··· DATA RECORDS
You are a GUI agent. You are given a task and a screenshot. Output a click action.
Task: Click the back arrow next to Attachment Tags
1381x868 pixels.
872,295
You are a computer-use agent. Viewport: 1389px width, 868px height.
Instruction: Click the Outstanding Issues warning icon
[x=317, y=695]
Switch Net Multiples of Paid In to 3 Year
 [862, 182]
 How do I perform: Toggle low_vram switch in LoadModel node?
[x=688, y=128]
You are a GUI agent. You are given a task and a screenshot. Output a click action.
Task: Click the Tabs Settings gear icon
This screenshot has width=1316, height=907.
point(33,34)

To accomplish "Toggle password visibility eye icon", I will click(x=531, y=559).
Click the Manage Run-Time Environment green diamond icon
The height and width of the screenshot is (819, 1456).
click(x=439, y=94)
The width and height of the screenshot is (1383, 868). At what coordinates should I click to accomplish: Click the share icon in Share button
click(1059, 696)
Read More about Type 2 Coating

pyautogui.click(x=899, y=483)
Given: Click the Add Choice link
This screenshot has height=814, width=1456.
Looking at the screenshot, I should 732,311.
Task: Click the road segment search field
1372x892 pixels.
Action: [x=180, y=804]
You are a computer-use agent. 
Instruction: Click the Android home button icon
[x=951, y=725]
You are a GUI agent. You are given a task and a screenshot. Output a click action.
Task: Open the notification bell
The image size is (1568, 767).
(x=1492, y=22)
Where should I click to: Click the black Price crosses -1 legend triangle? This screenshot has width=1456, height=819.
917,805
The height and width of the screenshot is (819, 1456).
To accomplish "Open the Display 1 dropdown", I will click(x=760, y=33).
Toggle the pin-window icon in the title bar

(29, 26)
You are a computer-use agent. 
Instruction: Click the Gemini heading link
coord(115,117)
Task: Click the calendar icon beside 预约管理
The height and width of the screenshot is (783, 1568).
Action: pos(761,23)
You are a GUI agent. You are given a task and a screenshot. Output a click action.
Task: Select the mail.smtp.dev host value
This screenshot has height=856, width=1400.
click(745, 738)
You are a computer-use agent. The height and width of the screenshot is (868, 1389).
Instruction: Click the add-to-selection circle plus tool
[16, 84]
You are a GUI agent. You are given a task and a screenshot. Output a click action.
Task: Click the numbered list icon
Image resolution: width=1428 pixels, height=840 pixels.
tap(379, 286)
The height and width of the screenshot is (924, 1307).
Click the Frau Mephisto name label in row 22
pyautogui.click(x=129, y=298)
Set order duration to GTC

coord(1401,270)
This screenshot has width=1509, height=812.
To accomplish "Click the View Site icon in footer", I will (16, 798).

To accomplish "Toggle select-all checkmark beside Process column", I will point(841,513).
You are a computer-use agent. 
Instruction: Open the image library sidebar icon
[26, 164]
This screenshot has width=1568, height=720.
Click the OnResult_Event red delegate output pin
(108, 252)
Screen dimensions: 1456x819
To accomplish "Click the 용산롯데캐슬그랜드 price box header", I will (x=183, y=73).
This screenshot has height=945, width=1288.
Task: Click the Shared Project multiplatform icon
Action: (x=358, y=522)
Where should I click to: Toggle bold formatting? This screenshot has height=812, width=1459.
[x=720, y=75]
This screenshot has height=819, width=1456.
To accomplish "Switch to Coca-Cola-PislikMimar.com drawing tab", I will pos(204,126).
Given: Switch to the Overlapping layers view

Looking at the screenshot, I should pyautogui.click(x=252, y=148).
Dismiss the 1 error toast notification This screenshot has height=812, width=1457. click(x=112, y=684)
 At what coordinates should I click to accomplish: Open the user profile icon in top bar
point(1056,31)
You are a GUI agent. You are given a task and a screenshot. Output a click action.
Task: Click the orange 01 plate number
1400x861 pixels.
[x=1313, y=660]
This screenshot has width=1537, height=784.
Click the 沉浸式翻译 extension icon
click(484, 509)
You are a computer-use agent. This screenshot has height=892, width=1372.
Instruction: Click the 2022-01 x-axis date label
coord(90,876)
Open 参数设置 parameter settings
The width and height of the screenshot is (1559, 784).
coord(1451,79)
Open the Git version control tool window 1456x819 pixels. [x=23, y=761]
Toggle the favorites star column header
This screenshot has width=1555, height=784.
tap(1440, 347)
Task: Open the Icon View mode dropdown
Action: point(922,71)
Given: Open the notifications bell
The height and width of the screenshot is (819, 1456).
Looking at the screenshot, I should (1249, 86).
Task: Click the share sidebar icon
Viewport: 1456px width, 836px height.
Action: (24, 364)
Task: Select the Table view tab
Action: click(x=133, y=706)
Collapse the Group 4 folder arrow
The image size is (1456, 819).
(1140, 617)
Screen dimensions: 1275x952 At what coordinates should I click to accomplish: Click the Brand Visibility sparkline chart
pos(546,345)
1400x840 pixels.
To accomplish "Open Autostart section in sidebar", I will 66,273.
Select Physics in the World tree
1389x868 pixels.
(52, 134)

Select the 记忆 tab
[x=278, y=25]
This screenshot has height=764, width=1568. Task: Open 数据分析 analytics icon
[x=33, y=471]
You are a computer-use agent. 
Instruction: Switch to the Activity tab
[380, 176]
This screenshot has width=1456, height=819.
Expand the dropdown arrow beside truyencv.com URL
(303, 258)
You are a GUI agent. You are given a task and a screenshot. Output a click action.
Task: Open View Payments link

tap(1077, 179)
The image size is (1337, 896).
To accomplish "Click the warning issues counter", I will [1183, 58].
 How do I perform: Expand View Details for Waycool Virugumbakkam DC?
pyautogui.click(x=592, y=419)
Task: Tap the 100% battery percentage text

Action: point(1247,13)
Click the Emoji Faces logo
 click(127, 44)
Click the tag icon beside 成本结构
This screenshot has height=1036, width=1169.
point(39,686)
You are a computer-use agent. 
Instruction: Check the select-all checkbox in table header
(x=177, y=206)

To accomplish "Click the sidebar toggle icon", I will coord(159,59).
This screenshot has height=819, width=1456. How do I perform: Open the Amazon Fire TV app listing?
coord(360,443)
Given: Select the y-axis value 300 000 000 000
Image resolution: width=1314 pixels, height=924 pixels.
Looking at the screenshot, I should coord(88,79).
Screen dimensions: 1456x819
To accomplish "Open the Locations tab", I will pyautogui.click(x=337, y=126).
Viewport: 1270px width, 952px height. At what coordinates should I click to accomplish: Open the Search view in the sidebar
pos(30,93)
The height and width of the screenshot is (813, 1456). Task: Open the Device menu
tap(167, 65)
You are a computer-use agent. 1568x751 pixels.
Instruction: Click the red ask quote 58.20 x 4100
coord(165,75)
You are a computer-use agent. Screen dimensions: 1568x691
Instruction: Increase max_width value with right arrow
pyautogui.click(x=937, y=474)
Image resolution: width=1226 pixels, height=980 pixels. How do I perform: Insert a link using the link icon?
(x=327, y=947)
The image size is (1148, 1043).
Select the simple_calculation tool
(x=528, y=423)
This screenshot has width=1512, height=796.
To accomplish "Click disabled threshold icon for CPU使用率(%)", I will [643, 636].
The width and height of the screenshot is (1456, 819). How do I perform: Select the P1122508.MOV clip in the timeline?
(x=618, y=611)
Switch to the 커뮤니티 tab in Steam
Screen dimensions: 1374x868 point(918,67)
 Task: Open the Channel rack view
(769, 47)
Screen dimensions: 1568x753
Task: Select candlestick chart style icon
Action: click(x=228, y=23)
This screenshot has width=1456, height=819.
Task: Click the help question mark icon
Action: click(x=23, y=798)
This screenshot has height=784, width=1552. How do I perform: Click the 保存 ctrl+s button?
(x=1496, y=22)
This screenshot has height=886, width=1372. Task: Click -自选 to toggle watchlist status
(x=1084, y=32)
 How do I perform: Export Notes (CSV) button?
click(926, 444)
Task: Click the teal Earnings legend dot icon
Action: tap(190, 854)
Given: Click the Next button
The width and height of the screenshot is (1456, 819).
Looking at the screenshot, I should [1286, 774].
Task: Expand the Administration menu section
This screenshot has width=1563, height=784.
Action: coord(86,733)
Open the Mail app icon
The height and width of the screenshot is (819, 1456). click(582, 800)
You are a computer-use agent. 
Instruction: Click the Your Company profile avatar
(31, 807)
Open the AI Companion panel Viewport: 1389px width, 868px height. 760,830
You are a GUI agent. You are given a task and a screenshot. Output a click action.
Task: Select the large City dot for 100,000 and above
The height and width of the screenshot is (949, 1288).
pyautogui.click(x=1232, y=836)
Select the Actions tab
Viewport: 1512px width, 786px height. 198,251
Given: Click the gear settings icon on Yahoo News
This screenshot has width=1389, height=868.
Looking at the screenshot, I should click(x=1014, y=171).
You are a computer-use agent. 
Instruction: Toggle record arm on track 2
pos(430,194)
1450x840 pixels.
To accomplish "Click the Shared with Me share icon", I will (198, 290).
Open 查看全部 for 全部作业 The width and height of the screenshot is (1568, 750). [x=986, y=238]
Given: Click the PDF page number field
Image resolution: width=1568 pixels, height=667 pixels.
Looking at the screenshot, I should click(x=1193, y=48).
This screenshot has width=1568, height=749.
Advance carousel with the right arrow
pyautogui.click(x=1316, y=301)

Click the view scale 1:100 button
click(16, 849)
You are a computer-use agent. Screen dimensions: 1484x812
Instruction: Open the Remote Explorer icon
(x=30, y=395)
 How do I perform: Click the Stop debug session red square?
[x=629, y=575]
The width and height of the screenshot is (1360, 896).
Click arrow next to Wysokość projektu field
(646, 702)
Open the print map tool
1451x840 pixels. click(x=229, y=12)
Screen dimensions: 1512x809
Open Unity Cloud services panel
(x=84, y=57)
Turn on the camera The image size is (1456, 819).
······
- _WHAT THIS TASK INVOLVES_: Each line in the data where the string "bell" occurs should be identified and copied.

- _TASK SOLUTION_:
Task: Open the notification bell
Given: Open the notifications bell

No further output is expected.